TL;DR Most likely your data structure won't fit in memory, no matter what you do.

Side note: you should actually explain what your task is and what your approach is. You don't do that and expect us to read and poke in your code.

What you're basically doing is building a multimap of word -> ids of Wikipedia articles. For this, you parse each non-redirect page, divide it into single words and build a multimap by adding a word -> page id mapping.

Let's roughly estimate how big that structure would be. Your assumption is around 4 millions of words. There's around 5 millions of articles in EN Wikipedia.

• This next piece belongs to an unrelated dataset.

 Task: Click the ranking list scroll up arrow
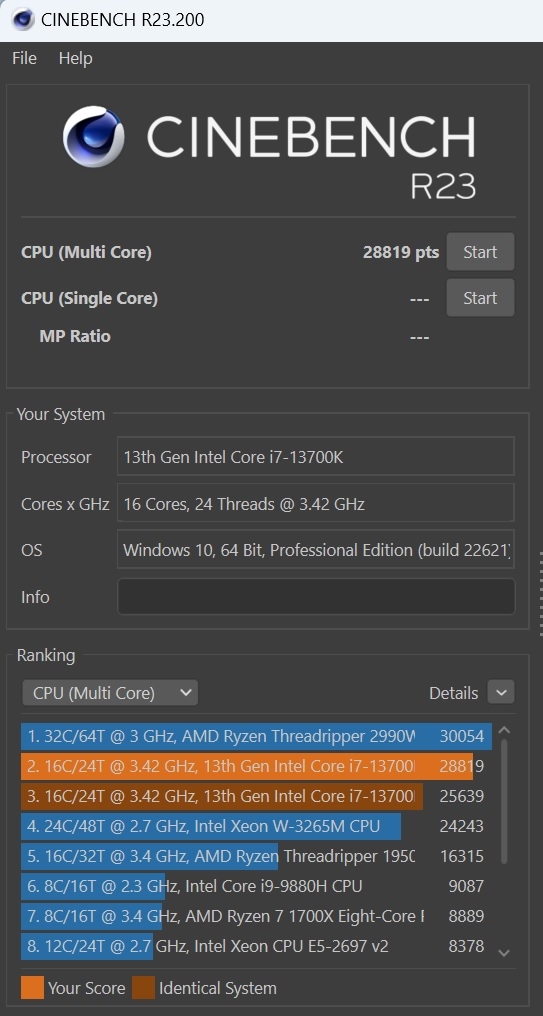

Average word length in English is around 5 characters, so let's assume 10 bytes per word, 4 bytes per article id. We're getting around 40 MB for words (keys in the map), 20 MB for article ids (values in the map).
Assuming a multihashmap-like structure you could estimate the hashmap size at around 32*size + 4*capacity.

So far this seems to be manageable, a few dozen MBs.

But there will be around 4 millions collections to store ids of articles, each will be around 8*size (if you'll take array lists), where the size is a number of articles a word will be encountered in. According to http://www.wordfrequency.info/, the top 5000 words are mentioned in COCAE over 300 million times, so I'd expect Wikipedia to be in this range.
That would be around 2.5 GB just for article ids just for 5k top words. This is a good hint that your inverted index structure will probably take too much memory to fit on a single machine.

However I don't think that the you've got problems with the size of the resulting structure. Your code indicates that you load pages in memory first and process them later on. And that definitely won't work.

You'll most probably need to process pages in a stream-like fashion and use some kind of a database to store results. There's basically a thousand ways to do that, I'd personally go with a Hadoop job on AWS with PostgreSQL as the database, utilizing the UPSERT feature.

score 1 · Answer 2 · answered Oct 10 '15 at 13:08

ArrayList is a candidate for replacement by a class Index you'll have to write. It should use int[] for storing index values and a reallocation strategy that uses an increment based on the overall growth rate of the word it belongs to. (ArrayList increments by 50% of the old value, and this may not be optimal for rare words.) Also, it should leave room for optimizing the storage of ranges by storing the first index and the negative count of following numbers, e.g.,

..., 100, -3,...   is index values for 100, 101, 102, 103

This may result in saving entries for frequently occurring words at the cost of a few cycles.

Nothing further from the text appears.